Miller also encouraged the balance of Bible study and worship with serving throughout the island, which he said entails balancing being inside the walls of the church with serving the people outside the walls of the edifice.
“Millennials want to change the world, so show them how they can change the world through the church and they will be drawn to it.”
Focusing on what they’re for, just as much as what they’re against, he said, is also important.
“Millennials see the church as narrow-minded, judgmental and hypocritical. That’s what we’ve become known for, but that’s the opposite of what Jesus said we should be known for. He said the world should know us because of our love for one another. We can hate the sin yet reach out in Christ’s love to the sinner.”
The youth pastor also encourages being a community rather than a hate group.
“Take a peek inside many of the dying churches in The Bahamas and you will find a lot of angry, bitter and unhappy people who have gotten it twisted when it comes to accurately studying the Bible. We must become serious about reaching young families.”
Miller, who is also a parent, said he would not attend a church that does not have a children’s ministry and a vision centered around the spiritual development of his entire family.
“If you are going to reach millennial families, then you must create a church community where new people are welcomed and can get connected quickly. Millennials are longing to get connected and develop relationships — someone they can do life with.”
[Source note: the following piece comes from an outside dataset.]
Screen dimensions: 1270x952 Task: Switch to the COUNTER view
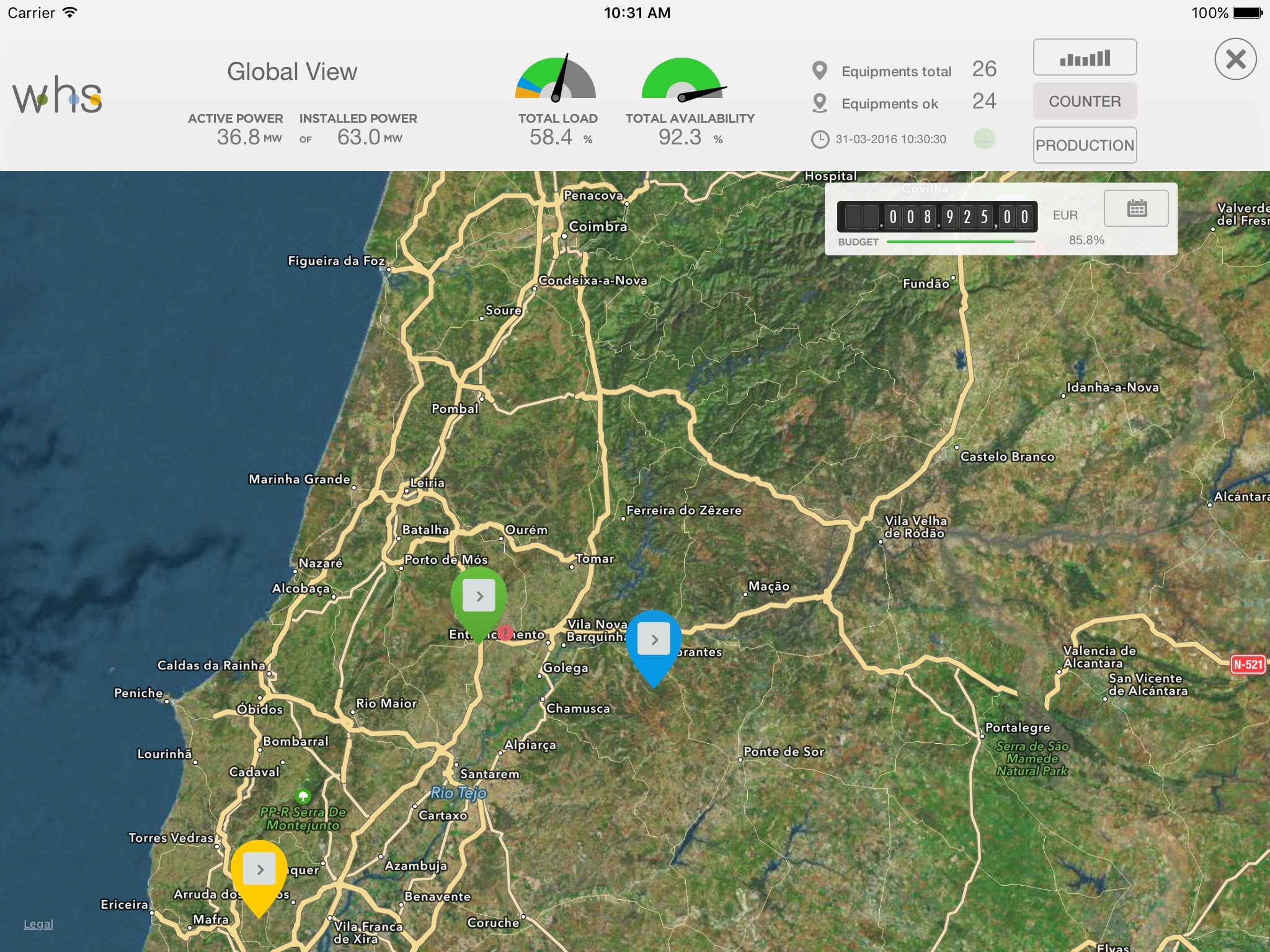[x=1085, y=101]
Transparency, he said, is also important, as millennials are tired of seeing hypocrisy in the church.
“When church leaders are involved in adultery, fraud, lying, abuse and other scandals, it causes millennials to run the other way. Can you blame them? Even I don’t want that from my church leaders. If we’re going to reach young families, then we must stop covering up these things and confront them head on. We must practice what we preach and live above board. Our words must match our actions,” he said.
Miller said church finances must be made available to every member so they can see where the money is being spent, and that leaders must be committed to upholding their integrity and going the second mile to avoid even the appearance of evil.
“For vibrancy and growth to come back into our culture, we must stop denying the hypocrisy and be prepared to answer the tough questions and make the necessary adjustments. Denial is a tool of the devil from which we all must be delivered,” he said.